- _Excerpted passage_
┌────────

[llvm-commits] [PATCH] YAML parser.

Chris Lattner clattner at apple.com
Mon Mar 19 21:48:51 PDT 2012


On Mar 19, 2012, at 5:44 PM, Michael Spencer wrote:
>> Who do you want to review this?  Also, please attach the latest patch.
>> 
>> -Chris
> 
> Attached. I'm fine with anyone reviewing it, Manuel felt like it
> needed another reviewer. However, you should take a look at the
> inclusion of the pyyaml tests (specifically LICENSE.TXT and
> test/YAMLParser/LICENSE.txt). This license _only_ applies to the files
> in test/YAMLParser.

I'm not particularly thrilled with adding another license dependency (even for testcases) for something like this: is it reasonably possible to keep it out of tree or plop it into the test-suite repository?

The patch is generally looking good, dramatically improved from the last time I looked at it.  Some comments:

+++ b/include/llvm/Support/YAMLParser.h
@@ -0,0 +1,541 @@
+//===--- YAMLParser.h - Simple YAML parser --------------------------------===//
...

└────────

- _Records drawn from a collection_
┌────────

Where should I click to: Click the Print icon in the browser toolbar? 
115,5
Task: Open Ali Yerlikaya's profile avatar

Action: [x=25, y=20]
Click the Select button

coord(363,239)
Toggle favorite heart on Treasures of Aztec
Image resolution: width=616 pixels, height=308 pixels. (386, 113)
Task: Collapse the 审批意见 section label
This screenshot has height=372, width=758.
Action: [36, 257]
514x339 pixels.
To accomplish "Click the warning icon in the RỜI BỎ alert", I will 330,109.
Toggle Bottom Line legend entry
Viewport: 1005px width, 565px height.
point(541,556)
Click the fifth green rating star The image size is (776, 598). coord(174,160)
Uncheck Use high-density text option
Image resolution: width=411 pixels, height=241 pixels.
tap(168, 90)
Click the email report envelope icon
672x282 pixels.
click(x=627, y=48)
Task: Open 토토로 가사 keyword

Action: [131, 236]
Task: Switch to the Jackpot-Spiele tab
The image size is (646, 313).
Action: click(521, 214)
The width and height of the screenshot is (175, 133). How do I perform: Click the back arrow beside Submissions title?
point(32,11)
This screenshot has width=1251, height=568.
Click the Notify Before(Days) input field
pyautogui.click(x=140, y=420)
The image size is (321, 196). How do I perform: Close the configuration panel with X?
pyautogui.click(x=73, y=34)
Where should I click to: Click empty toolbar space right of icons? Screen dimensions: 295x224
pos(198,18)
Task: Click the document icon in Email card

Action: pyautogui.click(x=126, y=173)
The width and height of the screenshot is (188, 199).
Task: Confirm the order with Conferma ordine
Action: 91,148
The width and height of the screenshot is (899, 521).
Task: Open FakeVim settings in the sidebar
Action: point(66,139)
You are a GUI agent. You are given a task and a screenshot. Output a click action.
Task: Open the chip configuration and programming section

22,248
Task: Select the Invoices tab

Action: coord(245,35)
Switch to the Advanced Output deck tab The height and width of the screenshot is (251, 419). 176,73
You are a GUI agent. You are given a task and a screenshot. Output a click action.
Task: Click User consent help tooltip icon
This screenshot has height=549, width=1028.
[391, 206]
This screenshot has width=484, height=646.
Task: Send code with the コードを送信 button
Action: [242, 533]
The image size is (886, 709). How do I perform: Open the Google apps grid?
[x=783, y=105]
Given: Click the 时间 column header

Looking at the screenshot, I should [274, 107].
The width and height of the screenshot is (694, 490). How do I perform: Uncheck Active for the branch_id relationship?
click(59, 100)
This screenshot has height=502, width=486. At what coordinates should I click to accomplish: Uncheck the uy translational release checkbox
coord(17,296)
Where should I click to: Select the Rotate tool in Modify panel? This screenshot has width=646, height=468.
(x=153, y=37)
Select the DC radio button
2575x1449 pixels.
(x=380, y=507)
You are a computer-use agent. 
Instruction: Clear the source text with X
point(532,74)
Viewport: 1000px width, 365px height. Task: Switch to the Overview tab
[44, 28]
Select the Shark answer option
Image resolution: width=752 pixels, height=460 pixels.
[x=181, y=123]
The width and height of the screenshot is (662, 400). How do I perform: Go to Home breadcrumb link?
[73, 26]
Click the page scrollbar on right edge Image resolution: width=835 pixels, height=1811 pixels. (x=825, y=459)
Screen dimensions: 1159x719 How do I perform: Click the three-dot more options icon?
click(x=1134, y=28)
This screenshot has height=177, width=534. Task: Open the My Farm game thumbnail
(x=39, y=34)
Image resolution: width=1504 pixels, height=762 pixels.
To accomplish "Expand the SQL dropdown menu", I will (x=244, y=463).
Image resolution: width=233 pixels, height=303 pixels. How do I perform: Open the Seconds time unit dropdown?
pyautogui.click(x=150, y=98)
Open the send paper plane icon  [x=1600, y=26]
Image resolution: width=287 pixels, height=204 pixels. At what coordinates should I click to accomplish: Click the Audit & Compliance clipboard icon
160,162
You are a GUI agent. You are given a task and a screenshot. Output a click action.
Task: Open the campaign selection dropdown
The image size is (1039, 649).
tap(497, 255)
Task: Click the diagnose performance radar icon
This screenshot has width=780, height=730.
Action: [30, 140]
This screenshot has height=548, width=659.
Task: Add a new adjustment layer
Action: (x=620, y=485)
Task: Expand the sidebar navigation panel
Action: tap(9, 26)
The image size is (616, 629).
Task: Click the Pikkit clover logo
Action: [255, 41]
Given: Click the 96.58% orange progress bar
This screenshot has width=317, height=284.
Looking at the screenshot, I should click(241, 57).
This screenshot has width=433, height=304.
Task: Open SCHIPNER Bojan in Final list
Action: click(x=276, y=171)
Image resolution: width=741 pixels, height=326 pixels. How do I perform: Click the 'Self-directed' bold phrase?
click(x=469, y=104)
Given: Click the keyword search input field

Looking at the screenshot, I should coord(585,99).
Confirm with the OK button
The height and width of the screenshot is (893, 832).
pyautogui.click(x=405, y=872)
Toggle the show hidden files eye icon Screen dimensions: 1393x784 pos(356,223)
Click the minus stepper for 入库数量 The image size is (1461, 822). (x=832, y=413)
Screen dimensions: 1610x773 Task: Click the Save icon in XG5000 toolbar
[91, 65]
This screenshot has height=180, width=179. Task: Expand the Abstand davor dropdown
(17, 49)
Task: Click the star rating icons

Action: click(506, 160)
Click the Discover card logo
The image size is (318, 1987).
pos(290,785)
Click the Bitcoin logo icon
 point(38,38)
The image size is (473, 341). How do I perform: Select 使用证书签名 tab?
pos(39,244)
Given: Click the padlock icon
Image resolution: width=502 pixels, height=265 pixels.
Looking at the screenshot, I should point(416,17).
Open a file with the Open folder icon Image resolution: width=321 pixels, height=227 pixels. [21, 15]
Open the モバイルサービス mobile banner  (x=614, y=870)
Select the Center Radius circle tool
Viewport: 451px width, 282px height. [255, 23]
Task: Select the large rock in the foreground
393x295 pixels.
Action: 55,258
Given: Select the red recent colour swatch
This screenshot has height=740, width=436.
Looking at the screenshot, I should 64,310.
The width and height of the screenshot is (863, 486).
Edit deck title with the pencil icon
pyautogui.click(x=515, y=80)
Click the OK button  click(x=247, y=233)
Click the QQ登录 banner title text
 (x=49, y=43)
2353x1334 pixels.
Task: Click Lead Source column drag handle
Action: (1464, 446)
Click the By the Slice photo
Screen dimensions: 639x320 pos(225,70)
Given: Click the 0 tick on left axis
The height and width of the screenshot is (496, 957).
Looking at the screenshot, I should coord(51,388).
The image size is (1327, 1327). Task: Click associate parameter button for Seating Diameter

└────────

- _List of tasks_
A. Copy the part of the YAML parser message that starts at "On Mar 19, 2012, at" and ends at "the test-suite repository?".
B. In the YAML parser message, which files does the pyyaml license apply to?
C. Translate this sentence from the YAML parser message into Spanish: "The patch is generally looking good, dramatically improved from the last time I looked at it."
Work from the text alone.

- _Results by task_
A.
On Mar 19, 2012, at 5:44 PM, Michael Spencer wrote:
>> Who do you want to review this?  Also, please attach the latest patch.
>> 
>> -Chris
> 
> Attached. I'm fine with anyone reviewing it, Manuel felt like it
> needed another reviewer. However, you should take a look at the
> inclusion of the pyyaml tests (specifically LICENSE.TXT and
> test/YAMLParser/LICENSE.txt). This license _only_ applies to the files
> in test/YAMLParser.

I'm not particularly thrilled with adding another license dependency (even for testcases) for something like this: is it reasonably possible to keep it out of tree or plop it into the test-suite repository?

B. It applies only to the files in test/YAMLParser.

C. En general, el parche se ve bien, notablemente mejorado desde la última vez que lo revisé.